His mother. The artist. The mere thought of his ex-wife. They all had him spinning in circles. His mother bossed him like he was still a little kid. His ex was a nightmare. The artist…
Well, the artist hadn’t really done anything wrong. In fact, she’d done just about everything right. She’d been quiet and appreciative on their ride. She might not be a top hand, but she did her best with the animals.
And that kiss—she’d kissed him like she meant it. The effect she had on him was something new, something instantaneous and irresistible. It wasn’t just a sexual attraction; it was something more.
The problem was, he didn’t know how to follow up on something like that. What was the proper etiquette after you’d kissed a stranger with the kind of passion that was usually reserved for lifelong lovers?
He had no idea. Saying he was sorry would make it seem like he regretted the kiss, and he didn’t. Pretending it hadn’t happened seemed equally rude. Maybe he should just do it again, but she hadn’t exactly asked for an instant replay.

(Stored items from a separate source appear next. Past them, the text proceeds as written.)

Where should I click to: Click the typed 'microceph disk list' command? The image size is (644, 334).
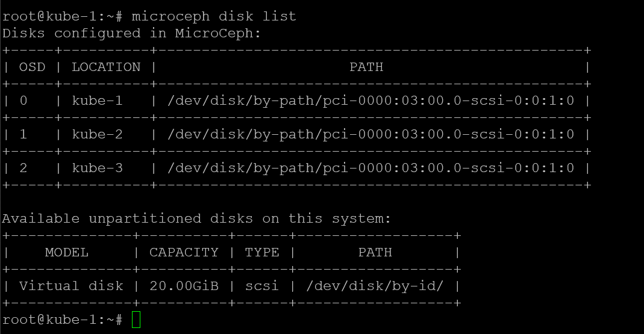click(213, 16)
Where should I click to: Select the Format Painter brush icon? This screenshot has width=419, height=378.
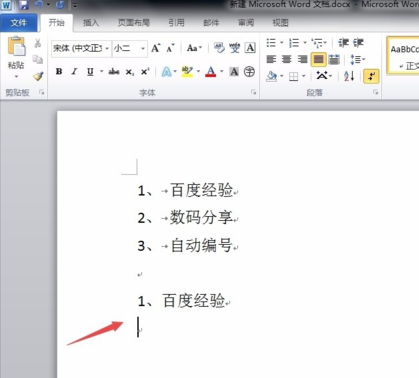point(38,76)
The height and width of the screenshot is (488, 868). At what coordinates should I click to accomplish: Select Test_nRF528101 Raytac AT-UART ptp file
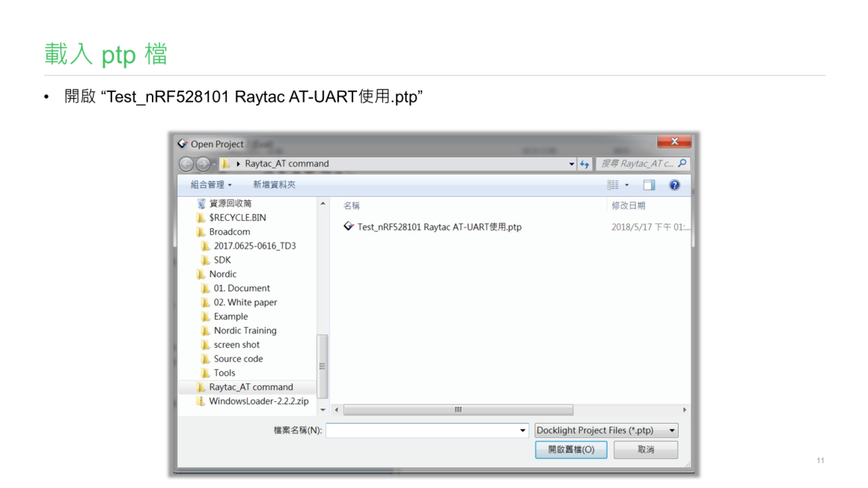point(438,227)
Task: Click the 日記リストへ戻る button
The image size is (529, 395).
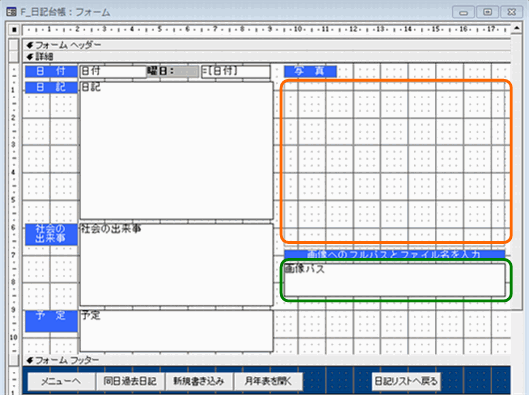Action: tap(406, 381)
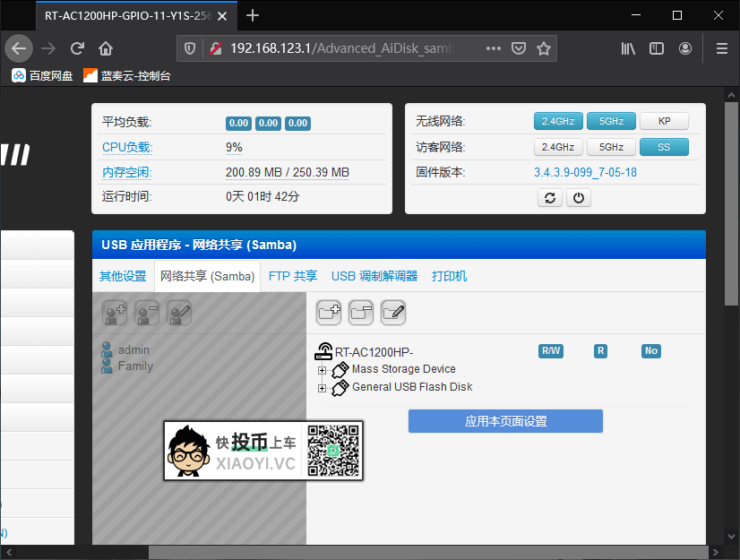Switch to the FTP 共享 tab
This screenshot has width=740, height=560.
click(x=292, y=276)
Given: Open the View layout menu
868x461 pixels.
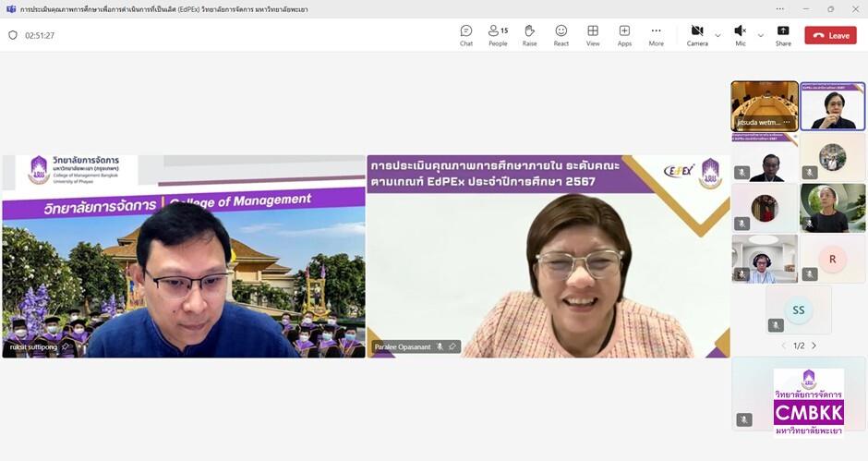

“We’ll make the best of it—right, Tippy?” He bent and ruffled the thick fur on her shoulders. “We’ll get along with Miss Crandall somehow.”

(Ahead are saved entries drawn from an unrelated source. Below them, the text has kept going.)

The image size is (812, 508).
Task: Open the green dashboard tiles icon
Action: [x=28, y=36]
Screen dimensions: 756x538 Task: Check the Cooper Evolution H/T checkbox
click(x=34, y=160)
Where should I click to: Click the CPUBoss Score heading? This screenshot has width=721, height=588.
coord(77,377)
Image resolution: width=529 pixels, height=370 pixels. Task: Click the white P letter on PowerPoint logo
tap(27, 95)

“Good luck with that,” said a voice from the shadows. “I’ve been trying to get along with her since I was born.”
Shoot. Another ambush in the barn. He was going to have to quit talking to the animals, or at least check for humans first.
He turned to see a slim figure hovering by one of the stalls. It was a young girl, slight as a fairy, with pale skin and a halo of frizzy blonde hair. She had one hand on Bucky’s muzzle and was using the other to scratch the horse under his whiskered chin.

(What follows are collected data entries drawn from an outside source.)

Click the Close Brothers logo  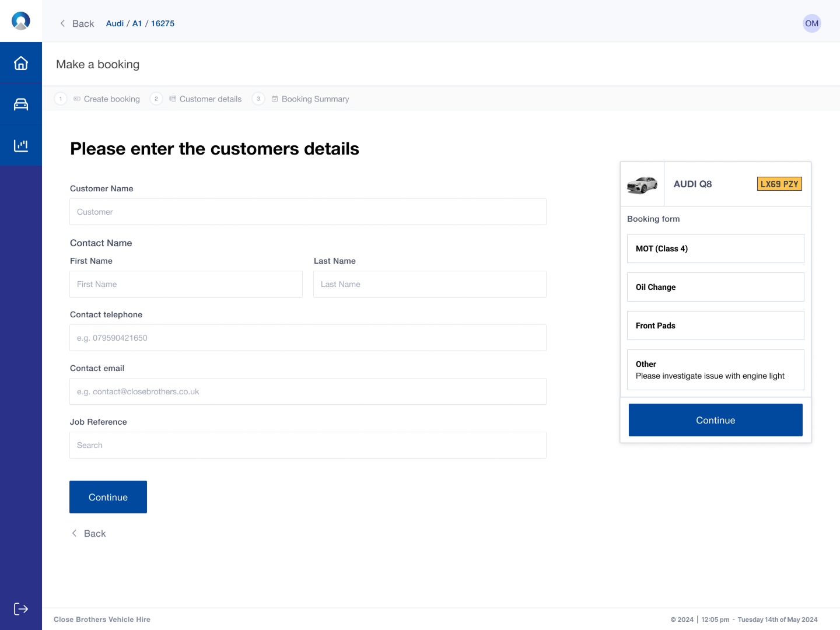(21, 20)
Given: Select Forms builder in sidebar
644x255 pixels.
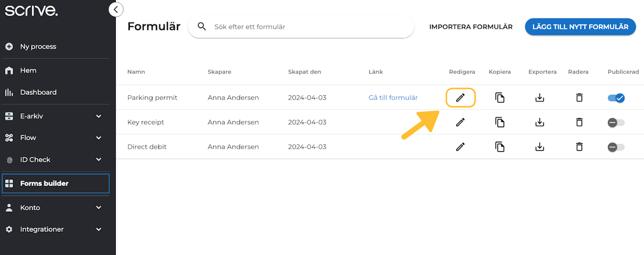Looking at the screenshot, I should (44, 183).
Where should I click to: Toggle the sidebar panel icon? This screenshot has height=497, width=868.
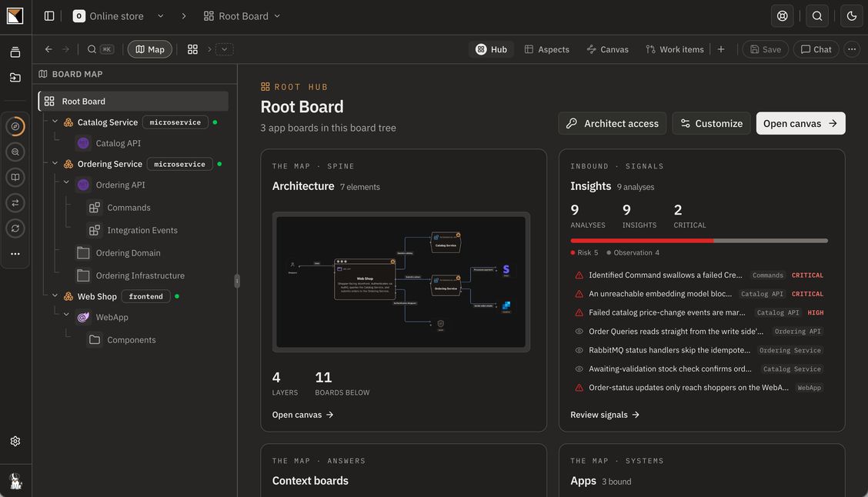pos(49,16)
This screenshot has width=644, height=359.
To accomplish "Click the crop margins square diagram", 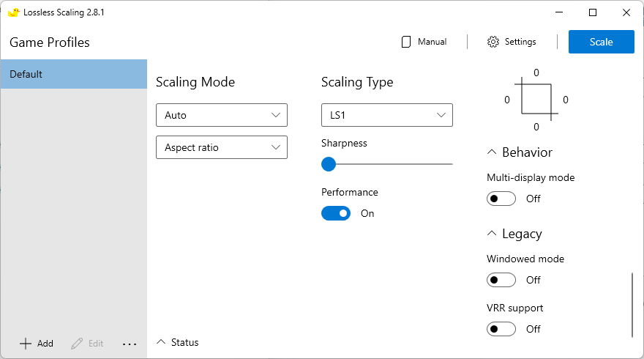I will pos(536,100).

“Who the heck are you?” Mack squinted into the dimness. The kid wasn’t more than about fifteen years old, and she might weigh ninety pounds if you handed her a ten-pound brick.
Judging from the relaxed way Bucky was letting his eyes drift shut, she was a horse lover—but the frown on her fine-boned face told him she wasn’t too keen on the rest of the world.
She glanced at Mack, then returned her attention to the horse. “Aren’t you supposed to say ‘Howdy, pardner’ or something like that? I thought you’d talk in cowboy lingo.”
“Yeah, I’ll have to work on that.”
She was about a year younger than his daughter Viv, and apparently she carried the same teenaged chip on her shoulder Viv had at that age.
A family counselor had told Mack that adolescent rudeness was a protective shield. Viv hadn’t wanted to express her feelings about the divorce so she’d tried to push her parents away. In Mack’s case, she’d succeeded—mostly because her mother was pulling her away from him just as hard. He and Viv got along pretty well now, but cutting through her resentment had taken time and patience.
“Just don’t go yelling ‘yee-haw,’ okay?” The little blonde gave the horse a final pat and followed Mack into the tack room. “I don’t think I can handle any of that John Wayne stuff. I’m more into Clint.”
She narrowed her eyes and set her narrow jaw, taking on a Dirty Harry squint. “Go ahead, punk. Make my day.”
“Pretty good.” He grinned as he hung the bridle up, then grabbed a plastic bucket of grooming supplies with an S scrawled on the side in black Sharpie marker. Handing it to the girl, he grabbed another one marked with an R.
“You know how to groom a horse?”
“Yes.” She turned sulky. “I know a lot about horses. I do dressage.”
“Well, my horses don’t need to dress up. I just keep ’em clean.”
“That’s not what dressage is.” She tossed her golden frizz and scowled. “It’s…”
“A joke. Just a joke, hon.”
“I knew that.”
He tried to hide his grin. This kid might be disagreeable, but she definitely had spunk. He strode out to the corral gate, where Rembrandt and Spanky were blinking in the sunshine.
“You can take care of Spanky, here. I’ll do the mule. Saddle goes in there.” He cocked a thumb toward the barn.